----- DATA EXTRACT -----

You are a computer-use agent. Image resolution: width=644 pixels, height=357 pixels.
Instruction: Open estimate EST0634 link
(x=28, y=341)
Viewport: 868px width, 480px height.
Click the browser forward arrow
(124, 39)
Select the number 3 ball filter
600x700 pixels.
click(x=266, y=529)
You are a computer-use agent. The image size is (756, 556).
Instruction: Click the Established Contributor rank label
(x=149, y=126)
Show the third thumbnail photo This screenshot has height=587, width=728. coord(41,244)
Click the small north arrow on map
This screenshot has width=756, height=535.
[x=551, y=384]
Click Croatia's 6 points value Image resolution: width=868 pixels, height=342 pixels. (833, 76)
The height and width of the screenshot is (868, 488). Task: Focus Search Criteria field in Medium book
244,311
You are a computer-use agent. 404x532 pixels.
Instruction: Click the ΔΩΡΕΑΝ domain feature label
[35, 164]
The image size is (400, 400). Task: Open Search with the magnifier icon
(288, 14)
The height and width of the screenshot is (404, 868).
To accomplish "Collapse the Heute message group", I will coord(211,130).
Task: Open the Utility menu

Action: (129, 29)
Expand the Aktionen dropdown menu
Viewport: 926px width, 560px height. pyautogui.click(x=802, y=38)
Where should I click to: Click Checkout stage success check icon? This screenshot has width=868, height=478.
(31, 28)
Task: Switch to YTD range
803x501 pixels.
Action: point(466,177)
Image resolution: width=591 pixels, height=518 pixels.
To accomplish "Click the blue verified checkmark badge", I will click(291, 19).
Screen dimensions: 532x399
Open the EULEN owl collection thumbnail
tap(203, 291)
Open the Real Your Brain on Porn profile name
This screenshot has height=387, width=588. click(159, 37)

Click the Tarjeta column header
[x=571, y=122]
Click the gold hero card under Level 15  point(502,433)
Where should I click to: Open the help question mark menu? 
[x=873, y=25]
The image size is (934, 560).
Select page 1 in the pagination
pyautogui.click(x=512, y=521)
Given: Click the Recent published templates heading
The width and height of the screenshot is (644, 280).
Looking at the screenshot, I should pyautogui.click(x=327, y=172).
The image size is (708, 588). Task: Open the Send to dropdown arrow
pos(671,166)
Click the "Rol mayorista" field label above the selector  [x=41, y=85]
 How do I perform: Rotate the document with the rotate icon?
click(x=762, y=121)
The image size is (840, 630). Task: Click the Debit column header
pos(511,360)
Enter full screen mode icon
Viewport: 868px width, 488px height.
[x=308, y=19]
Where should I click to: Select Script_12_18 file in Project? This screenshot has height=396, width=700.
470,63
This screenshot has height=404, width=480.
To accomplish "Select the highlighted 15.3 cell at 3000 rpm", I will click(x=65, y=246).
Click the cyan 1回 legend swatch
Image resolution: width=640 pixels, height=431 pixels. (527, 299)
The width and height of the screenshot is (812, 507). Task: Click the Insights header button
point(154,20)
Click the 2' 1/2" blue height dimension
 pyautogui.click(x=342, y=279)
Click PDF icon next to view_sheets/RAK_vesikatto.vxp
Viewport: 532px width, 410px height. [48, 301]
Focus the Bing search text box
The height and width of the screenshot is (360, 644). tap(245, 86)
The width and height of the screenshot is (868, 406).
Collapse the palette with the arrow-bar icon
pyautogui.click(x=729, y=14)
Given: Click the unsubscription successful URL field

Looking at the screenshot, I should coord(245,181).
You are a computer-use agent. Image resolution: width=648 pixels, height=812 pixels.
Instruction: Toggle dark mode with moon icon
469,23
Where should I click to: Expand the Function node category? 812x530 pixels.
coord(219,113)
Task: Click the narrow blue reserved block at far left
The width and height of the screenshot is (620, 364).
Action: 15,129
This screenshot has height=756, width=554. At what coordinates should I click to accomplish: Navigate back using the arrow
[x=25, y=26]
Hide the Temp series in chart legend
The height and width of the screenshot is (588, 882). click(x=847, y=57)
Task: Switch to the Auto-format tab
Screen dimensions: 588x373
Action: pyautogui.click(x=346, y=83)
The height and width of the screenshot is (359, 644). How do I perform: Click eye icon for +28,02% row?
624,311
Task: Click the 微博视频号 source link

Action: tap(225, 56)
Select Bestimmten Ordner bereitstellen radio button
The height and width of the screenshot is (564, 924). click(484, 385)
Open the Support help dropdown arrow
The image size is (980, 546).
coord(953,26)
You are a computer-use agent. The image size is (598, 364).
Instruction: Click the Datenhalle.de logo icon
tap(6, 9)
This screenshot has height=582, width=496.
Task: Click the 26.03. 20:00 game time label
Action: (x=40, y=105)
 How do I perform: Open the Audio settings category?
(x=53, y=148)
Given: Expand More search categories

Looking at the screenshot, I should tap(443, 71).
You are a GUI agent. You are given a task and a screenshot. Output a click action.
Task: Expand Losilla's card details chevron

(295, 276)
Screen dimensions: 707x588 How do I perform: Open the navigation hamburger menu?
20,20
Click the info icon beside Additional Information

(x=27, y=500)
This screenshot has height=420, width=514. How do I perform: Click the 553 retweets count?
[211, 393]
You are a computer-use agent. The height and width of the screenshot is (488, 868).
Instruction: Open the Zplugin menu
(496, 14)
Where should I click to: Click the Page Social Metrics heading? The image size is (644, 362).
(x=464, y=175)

-----

▸ SHORT EXERCISE:
Show each line in the rows above that contains the word "mode". Case counts.

▸ RESPONSE:
Enter full screen mode icon
Instruction: Toggle dark mode with moon icon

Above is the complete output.